Collected data entries
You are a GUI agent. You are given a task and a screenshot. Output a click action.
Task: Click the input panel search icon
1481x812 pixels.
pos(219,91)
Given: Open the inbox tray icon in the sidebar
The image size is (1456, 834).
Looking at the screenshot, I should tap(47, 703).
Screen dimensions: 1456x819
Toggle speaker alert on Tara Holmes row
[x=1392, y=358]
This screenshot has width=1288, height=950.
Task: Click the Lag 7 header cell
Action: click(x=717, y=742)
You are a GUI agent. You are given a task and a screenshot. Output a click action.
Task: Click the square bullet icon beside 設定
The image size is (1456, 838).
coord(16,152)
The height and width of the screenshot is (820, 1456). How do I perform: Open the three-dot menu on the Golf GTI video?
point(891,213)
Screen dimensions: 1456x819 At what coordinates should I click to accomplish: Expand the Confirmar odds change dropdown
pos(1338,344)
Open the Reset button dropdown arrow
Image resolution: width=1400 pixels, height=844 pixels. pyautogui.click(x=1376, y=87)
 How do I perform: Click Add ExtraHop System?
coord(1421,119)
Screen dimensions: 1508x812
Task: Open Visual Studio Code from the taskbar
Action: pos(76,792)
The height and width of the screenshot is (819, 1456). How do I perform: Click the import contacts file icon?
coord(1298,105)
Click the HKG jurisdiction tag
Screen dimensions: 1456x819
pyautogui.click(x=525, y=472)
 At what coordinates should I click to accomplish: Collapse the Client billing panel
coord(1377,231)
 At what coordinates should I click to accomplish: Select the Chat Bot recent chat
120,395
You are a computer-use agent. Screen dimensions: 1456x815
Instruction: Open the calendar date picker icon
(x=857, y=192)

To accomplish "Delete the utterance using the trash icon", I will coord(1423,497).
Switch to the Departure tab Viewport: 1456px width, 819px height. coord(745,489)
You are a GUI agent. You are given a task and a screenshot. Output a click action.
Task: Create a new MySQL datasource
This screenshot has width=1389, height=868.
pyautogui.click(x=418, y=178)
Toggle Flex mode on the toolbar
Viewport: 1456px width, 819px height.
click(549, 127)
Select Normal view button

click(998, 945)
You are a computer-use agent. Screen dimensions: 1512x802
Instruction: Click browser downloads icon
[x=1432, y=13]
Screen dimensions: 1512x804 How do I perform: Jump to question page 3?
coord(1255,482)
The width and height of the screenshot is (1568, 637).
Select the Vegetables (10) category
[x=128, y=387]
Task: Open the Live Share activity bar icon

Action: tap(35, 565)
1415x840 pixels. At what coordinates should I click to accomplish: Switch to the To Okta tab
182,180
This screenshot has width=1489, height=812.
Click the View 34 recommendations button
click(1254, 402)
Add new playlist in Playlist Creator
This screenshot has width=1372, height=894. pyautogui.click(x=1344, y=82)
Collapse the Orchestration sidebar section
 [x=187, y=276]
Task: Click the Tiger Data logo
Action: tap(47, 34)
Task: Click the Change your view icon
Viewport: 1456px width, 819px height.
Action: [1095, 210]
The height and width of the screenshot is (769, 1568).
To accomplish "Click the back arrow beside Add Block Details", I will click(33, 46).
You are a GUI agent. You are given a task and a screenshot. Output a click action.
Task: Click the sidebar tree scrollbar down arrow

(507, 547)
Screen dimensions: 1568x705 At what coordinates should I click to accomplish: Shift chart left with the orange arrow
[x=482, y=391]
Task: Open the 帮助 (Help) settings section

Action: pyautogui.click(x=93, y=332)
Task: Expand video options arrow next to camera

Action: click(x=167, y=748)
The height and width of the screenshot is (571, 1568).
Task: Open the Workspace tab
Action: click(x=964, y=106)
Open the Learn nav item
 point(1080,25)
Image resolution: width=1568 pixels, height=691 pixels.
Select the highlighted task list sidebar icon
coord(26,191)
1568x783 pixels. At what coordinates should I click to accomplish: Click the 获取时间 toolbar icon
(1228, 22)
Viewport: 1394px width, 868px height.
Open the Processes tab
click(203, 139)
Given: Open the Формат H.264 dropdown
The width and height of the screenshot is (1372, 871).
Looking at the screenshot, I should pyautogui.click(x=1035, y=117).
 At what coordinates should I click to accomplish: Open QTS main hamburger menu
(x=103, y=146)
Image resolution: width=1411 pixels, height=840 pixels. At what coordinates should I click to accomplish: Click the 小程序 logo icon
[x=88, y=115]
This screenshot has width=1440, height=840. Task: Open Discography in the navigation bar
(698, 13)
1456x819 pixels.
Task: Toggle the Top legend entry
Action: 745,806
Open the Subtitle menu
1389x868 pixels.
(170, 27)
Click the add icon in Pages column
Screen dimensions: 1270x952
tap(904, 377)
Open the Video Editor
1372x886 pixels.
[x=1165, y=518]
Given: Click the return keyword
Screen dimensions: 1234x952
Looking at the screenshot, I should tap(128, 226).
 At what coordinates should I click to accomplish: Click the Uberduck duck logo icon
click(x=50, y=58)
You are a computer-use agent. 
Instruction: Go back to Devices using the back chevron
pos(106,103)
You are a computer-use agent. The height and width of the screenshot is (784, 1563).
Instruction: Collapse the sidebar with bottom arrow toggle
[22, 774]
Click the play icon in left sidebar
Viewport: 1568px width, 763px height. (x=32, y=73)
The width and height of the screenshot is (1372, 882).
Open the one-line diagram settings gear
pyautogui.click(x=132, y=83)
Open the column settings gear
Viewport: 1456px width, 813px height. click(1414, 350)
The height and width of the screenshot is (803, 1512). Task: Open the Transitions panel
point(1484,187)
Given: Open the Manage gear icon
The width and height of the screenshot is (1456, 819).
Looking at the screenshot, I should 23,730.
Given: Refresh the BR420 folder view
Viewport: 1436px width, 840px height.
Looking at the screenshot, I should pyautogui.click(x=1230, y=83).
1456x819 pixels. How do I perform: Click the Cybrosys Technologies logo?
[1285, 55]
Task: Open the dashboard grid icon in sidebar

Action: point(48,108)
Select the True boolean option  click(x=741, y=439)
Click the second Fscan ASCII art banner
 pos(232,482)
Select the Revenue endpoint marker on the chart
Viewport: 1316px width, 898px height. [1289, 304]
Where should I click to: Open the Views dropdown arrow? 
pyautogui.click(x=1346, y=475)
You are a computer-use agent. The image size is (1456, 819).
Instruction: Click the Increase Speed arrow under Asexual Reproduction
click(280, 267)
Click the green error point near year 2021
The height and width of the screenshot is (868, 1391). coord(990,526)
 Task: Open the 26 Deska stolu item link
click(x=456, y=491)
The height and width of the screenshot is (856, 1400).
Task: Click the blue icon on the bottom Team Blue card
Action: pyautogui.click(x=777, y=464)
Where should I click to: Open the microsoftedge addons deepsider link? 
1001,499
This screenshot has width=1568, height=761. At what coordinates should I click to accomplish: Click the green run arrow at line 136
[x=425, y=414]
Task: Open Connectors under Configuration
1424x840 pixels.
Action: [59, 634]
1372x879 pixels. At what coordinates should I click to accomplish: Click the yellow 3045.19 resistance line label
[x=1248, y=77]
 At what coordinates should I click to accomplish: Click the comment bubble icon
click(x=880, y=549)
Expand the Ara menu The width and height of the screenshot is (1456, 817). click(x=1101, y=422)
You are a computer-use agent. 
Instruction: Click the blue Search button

Assignment - The answer is the run of lines above from the line containing "Open the Reset button dropdown arrow" through the line containing "Task: Click the Change your view icon", copied exactly and alone.

Exercise result -
Open the Reset button dropdown arrow
Image resolution: width=1400 pixels, height=844 pixels. pyautogui.click(x=1376, y=87)
 How do I perform: Click Add ExtraHop System?
coord(1421,119)
Screen dimensions: 1508x812
Task: Open Visual Studio Code from the taskbar
Action: pos(76,792)
The height and width of the screenshot is (819, 1456). How do I perform: Click the import contacts file icon?
coord(1298,105)
Click the HKG jurisdiction tag
Screen dimensions: 1456x819
pyautogui.click(x=525, y=472)
 At what coordinates should I click to accomplish: Collapse the Client billing panel
coord(1377,231)
 At what coordinates should I click to accomplish: Select the Chat Bot recent chat
120,395
You are a computer-use agent. Screen dimensions: 1456x815
Instruction: Open the calendar date picker icon
(x=857, y=192)

To accomplish "Delete the utterance using the trash icon", I will coord(1423,497).
Switch to the Departure tab Viewport: 1456px width, 819px height. coord(745,489)
You are a GUI agent. You are given a task and a screenshot. Output a click action.
Task: Create a new MySQL datasource
This screenshot has width=1389, height=868.
pyautogui.click(x=418, y=178)
Toggle Flex mode on the toolbar
Viewport: 1456px width, 819px height.
click(549, 127)
Select Normal view button

click(998, 945)
You are a computer-use agent. Screen dimensions: 1512x802
Instruction: Click browser downloads icon
[x=1432, y=13]
Screen dimensions: 1512x804 How do I perform: Jump to question page 3?
coord(1255,482)
The width and height of the screenshot is (1568, 637).
Select the Vegetables (10) category
[x=128, y=387]
Task: Open the Live Share activity bar icon

Action: tap(35, 565)
1415x840 pixels. At what coordinates should I click to accomplish: Switch to the To Okta tab
182,180
This screenshot has width=1489, height=812.
Click the View 34 recommendations button
click(1254, 402)
Add new playlist in Playlist Creator
This screenshot has width=1372, height=894. pyautogui.click(x=1344, y=82)
Collapse the Orchestration sidebar section
 [x=187, y=276]
Task: Click the Tiger Data logo
Action: tap(47, 34)
Task: Click the Change your view icon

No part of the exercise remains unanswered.